Sita Shree Food Products is entering the capital market on 11m March 08 with a public issue of Rs.31.50 crores in the band of Rs.27 to Rs.30 per share. At the lower end of Rs.27 per share, issue size would be of about 116.67 lakh shares.
The features of the issue are pathetic and negative on all the fronts, and do not seem attractive from any angle. For Fy07, the total income of the company was at Rs.82 crores with PAT of Rs.93 lakh on an equity of Rs.7 crores, resulting into an EPS of Rs.1.33, which implies a PE multiple of 20 times at the lower end of Rs.27. Post issue equity of close to Rs.23 crores would not be able to shown an respectable earnings, which would enable the company to declare any dividend.

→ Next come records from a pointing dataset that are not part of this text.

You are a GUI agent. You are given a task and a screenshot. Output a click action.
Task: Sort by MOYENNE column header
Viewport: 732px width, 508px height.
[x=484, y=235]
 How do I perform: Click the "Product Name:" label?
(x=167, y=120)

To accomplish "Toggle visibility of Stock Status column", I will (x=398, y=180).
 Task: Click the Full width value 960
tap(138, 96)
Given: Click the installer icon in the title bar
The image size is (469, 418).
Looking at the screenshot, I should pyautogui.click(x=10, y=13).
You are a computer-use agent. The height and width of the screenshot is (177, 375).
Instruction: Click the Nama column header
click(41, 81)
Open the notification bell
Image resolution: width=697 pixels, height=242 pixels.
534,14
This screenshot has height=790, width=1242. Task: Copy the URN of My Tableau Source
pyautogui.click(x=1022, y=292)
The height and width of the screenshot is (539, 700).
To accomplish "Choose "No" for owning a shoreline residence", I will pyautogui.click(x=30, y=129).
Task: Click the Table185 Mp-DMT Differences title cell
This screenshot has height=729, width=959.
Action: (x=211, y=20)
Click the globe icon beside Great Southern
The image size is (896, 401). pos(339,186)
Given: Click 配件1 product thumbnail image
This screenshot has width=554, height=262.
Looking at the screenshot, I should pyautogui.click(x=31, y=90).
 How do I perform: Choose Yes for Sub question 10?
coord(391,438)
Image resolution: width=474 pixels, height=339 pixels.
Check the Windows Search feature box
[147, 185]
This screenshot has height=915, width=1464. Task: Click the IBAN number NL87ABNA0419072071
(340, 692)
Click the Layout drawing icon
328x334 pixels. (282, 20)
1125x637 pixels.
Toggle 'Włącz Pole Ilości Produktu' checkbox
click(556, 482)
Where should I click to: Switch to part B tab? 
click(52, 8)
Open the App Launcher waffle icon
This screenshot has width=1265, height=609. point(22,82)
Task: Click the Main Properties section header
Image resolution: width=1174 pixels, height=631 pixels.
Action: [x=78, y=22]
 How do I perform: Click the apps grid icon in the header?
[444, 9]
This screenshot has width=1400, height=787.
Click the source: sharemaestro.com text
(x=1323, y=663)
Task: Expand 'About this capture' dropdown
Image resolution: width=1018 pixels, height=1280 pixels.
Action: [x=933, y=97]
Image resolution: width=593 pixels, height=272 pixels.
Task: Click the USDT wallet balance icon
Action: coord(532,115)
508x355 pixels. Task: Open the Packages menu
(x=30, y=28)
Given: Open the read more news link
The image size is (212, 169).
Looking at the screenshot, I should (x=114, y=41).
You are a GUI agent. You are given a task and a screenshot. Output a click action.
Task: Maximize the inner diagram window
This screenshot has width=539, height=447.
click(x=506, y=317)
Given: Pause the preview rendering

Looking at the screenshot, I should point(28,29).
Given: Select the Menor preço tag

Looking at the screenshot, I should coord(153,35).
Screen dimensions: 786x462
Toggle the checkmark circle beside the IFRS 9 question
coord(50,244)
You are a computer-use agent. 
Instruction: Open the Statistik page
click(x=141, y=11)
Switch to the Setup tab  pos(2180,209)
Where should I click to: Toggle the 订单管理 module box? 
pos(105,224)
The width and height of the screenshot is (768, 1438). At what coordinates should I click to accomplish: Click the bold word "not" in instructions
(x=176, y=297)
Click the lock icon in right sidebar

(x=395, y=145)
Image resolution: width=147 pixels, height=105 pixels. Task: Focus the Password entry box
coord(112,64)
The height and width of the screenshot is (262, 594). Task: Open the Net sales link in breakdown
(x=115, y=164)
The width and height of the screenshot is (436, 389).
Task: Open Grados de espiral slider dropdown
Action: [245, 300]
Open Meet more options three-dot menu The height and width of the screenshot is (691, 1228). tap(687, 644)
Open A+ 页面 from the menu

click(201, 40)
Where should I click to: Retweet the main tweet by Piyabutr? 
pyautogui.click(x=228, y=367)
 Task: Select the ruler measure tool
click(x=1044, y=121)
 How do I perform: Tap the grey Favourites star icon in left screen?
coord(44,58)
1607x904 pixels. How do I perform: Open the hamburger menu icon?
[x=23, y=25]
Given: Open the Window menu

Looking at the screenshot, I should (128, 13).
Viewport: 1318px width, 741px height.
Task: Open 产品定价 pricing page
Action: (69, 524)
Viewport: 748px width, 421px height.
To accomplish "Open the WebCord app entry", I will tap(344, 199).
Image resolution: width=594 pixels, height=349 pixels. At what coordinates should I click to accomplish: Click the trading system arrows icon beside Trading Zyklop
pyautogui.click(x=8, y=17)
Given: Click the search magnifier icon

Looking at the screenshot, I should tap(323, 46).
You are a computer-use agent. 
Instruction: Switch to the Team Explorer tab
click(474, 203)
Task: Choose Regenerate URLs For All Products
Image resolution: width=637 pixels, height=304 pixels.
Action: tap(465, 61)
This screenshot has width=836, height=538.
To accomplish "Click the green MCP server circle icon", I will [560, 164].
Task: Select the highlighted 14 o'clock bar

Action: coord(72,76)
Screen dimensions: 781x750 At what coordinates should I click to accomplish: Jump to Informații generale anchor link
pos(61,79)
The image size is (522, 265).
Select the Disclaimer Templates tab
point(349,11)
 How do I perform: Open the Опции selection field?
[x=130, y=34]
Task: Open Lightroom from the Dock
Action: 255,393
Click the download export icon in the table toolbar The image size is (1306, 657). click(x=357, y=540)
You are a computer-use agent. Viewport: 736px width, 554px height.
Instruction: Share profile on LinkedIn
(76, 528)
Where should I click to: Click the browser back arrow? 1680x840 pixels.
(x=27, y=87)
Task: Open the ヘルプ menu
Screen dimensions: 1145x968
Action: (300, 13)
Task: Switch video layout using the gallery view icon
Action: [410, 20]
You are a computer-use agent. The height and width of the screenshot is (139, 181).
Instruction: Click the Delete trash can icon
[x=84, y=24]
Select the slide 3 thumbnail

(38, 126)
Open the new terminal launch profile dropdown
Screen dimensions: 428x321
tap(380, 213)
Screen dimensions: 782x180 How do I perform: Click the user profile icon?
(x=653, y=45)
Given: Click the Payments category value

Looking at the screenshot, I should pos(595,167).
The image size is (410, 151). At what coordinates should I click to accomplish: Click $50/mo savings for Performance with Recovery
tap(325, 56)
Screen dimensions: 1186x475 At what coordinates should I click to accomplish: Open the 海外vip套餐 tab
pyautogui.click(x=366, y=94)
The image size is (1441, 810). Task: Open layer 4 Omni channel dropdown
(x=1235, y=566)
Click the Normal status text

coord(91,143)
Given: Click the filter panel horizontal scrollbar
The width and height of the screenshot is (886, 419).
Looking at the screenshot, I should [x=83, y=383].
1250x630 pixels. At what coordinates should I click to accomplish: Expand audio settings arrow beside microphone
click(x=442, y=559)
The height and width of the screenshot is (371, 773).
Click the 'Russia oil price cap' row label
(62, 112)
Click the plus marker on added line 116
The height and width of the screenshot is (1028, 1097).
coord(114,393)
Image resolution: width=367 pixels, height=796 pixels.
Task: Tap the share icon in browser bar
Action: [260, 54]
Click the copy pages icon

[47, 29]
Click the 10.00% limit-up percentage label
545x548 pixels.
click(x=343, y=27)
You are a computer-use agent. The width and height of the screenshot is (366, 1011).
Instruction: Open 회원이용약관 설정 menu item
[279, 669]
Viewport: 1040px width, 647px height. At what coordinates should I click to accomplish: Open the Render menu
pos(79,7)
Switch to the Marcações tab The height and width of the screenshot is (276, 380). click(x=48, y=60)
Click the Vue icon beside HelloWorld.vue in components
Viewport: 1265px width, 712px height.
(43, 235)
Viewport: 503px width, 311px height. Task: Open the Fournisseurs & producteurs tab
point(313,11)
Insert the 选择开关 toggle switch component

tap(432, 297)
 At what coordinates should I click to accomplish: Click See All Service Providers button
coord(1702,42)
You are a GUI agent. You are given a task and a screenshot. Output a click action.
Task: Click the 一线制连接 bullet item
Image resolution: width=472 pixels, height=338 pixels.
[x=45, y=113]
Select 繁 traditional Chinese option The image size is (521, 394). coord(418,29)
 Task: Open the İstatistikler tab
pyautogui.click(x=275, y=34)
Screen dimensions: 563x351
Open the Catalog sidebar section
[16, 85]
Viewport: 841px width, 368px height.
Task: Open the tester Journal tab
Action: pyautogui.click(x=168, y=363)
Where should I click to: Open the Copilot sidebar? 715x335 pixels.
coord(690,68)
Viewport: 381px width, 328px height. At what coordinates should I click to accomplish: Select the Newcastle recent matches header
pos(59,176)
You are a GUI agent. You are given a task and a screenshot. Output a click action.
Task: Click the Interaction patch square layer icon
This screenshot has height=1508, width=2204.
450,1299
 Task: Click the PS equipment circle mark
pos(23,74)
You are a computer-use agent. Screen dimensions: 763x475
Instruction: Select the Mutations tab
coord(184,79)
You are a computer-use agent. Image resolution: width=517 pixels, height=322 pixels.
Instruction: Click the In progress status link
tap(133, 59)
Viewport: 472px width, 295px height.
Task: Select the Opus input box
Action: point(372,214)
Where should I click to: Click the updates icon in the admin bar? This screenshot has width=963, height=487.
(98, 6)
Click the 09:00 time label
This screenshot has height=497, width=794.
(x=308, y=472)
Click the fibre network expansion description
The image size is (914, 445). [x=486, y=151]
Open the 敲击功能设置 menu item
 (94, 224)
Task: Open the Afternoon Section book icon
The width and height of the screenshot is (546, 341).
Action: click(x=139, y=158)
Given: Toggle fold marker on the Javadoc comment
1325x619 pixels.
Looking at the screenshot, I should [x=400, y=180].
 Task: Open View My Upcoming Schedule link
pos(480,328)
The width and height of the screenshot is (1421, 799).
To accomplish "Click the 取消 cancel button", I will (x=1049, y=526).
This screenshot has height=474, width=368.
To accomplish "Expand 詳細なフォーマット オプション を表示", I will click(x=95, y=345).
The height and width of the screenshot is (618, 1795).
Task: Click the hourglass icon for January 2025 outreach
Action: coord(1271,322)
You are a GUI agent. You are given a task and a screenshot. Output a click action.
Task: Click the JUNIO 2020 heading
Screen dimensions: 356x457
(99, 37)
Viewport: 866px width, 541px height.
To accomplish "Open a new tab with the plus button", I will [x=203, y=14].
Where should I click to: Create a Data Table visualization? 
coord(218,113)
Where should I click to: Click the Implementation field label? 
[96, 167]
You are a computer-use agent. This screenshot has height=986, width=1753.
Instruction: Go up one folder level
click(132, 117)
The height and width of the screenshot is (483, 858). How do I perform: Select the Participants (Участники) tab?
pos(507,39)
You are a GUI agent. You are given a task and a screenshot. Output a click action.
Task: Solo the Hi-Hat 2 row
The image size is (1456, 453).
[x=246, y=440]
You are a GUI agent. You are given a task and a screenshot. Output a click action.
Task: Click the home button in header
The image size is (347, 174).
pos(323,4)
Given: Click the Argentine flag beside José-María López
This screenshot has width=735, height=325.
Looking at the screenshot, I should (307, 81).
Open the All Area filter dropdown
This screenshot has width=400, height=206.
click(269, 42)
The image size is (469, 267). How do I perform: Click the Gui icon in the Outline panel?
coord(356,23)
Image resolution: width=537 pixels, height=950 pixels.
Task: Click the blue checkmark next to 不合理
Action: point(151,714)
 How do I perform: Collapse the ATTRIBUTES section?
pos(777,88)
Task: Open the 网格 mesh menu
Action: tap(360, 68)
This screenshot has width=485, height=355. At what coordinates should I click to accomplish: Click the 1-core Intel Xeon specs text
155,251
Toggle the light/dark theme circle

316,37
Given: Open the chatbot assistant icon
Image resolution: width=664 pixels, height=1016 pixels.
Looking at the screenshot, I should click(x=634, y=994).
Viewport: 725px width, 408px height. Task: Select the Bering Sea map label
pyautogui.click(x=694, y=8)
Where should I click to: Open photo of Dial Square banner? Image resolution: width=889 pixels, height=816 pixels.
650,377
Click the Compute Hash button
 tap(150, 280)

The present business of the company of flour mill is not attractive at all; where a mill on can only make profits it's holding the stock, having bought at the time of harvest. Now the company is setting up a solvent extraction plant, of 500 TPD, with an oil refinery of 100 TPD and a flour mill of 275 TPD. It reminds us today about the olden days of 94-95, when over 20 companies from Indore region used to come out with a public issue for setting up their solvent extraction plant. As of today none of them are surviving.
Probably, the same fate would befall this company Despite the shares being issued at a price of Rs.27 do not merit even a glance. However, as it is the trend today, the promoters may indulge in short term momentum, if the issue does not get any response. Clear advice to stay away!